Digitale Zugänge für alle: Transparent und zielgruppengerecht
Ein weiterer Schwerpunkt lag auf der Digitalisierung aus Sicht der Bürger:innen. Der Handlungsbericht REGSAM (Regionale Entwicklung und Gesellschaftliche Aufgaben München) legte einen detaillierten Bericht über den aktuellen Stand der digitalen Zugänge vor. Ziel ist es, digitale Angebote so zu gestalten, dass sie für alle Bevölkerungsgruppen nutzbar und verständlich sind – unabhängig von Alter, Bildungsstand oder technischem Know-how.
Die Diskussion zeigte, dass es hier noch deutliche Lücken gibt, insbesondere bei Senioren, Migranten und Menschen mit Behinderungen. Die Verwaltung plant daher gezielte Maßnahmen, wie digitale Workshops in Gemeinschaftscentern, barrierefreie Webseiten und die Ausweitung von Hotlines. Diese Maßnahmen sind ein Schritt hin zu einer inklusiven Digitalpolitik, die nicht nur Technik, sondern auch soziale Gerechtigkeit in den Mittelpunkt stellt.
KI-Einsatz in der Verwaltung: Gleichstellungsorientiert und transparent
Der Einsatz von Künstlicher Intelligenz (KI) in der öffentlichen Verwaltung ist ein Thema, das sowohl Potenziale als auch Risiken birgt. In München wurde ein Bericht vorgelegt, der sich explizit mit dem gendersensitiven und gleichstellungsorientierten Einsatz von KI befasst. KI-Systeme können unbewusste Vorurteile verstärken, wenn sie nicht aktiv auf Gleichstellung getestet und überwacht werden.

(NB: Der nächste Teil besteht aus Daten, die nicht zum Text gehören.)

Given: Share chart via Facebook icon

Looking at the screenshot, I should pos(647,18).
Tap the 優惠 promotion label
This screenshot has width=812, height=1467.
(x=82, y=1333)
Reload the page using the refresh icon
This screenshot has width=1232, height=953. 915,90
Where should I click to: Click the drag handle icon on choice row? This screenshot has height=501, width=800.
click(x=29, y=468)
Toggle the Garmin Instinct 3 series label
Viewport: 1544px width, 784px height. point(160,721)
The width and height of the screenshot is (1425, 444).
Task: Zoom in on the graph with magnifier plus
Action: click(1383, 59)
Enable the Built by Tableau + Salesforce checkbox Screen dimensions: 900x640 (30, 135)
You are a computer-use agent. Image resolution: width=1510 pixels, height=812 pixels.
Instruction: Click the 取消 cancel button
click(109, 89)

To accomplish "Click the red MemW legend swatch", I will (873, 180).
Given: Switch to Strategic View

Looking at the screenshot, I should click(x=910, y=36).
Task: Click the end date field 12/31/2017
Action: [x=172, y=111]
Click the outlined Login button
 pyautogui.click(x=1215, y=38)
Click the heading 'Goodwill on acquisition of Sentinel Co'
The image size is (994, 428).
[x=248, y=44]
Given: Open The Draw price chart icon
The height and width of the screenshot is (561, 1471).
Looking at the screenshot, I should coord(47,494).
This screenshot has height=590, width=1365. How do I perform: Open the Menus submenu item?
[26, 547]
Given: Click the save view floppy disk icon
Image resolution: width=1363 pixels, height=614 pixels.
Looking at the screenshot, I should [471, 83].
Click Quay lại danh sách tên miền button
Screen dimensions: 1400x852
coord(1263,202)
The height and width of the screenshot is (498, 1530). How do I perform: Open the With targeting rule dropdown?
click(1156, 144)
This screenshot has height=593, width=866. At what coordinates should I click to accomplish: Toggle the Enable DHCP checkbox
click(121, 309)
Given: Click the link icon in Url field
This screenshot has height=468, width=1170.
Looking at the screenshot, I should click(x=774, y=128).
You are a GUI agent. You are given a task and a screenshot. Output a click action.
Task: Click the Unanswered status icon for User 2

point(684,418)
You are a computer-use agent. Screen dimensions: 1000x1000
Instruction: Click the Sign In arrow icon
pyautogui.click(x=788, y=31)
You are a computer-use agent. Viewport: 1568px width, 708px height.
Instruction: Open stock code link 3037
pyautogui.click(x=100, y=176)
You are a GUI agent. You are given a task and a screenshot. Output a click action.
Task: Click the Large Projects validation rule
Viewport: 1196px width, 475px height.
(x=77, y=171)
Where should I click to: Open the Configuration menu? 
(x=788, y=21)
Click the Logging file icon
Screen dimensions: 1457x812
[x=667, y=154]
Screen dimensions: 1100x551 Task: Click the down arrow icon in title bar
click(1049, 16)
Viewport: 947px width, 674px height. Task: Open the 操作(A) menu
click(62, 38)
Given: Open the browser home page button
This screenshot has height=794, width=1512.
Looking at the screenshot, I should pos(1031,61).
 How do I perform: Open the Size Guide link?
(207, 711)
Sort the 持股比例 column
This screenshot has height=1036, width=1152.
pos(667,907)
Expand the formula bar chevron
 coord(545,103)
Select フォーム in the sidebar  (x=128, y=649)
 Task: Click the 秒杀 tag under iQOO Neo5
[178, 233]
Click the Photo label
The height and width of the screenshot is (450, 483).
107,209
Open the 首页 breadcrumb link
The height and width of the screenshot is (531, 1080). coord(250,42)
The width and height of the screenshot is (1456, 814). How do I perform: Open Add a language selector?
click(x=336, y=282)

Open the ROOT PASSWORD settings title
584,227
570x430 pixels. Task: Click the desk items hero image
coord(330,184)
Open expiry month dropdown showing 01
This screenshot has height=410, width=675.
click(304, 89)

Die Stadt München hat deshalb klare Leitlinien für den Einsatz von KI erarbeitet: Transparenz in der Algorithmus-Entwicklung, unabhängige Bewertung durch Experten und eine kontinuierliche Überprüfung auf Diskriminierungsrisiken. Der IT-Ausschuss unterstützte diese Vorgehensweise und betonte, dass KI nicht nur effizient, sondern auch ethisch verantwortet eingesetzt werden muss.
Ausblick: Digitalpolitik als gesamtstädtisches Projekt
Die Diskussionen im IT-Ausschuss zeigen, dass München sich nicht nur als Technologiestandort versteht, sondern auch als Vorbild für eine verantwortungsvolle Digitalpolitik. Die Themen Digitalisierung, Inklusion und KI-Einsatz sind eng miteinander verknüpft und erfordern einen ganzheitlichen Ansatz. Zudem ist der Austausch mit Bürger:innen, Wissenschaft und zivilgesellschaftlichen Akteuren entscheidend, um die digitale Transformation nachhaltig und demokratisch zu gestalten.
In den nächsten Monaten wird es daher wahrscheinlich zu weiteren Initiativen und Pilotprojekten kommen, die den digitalen Wandel in München vorantreiben – unter besonderer Berücksichtigung der gesellschaftlichen Auswirkungen.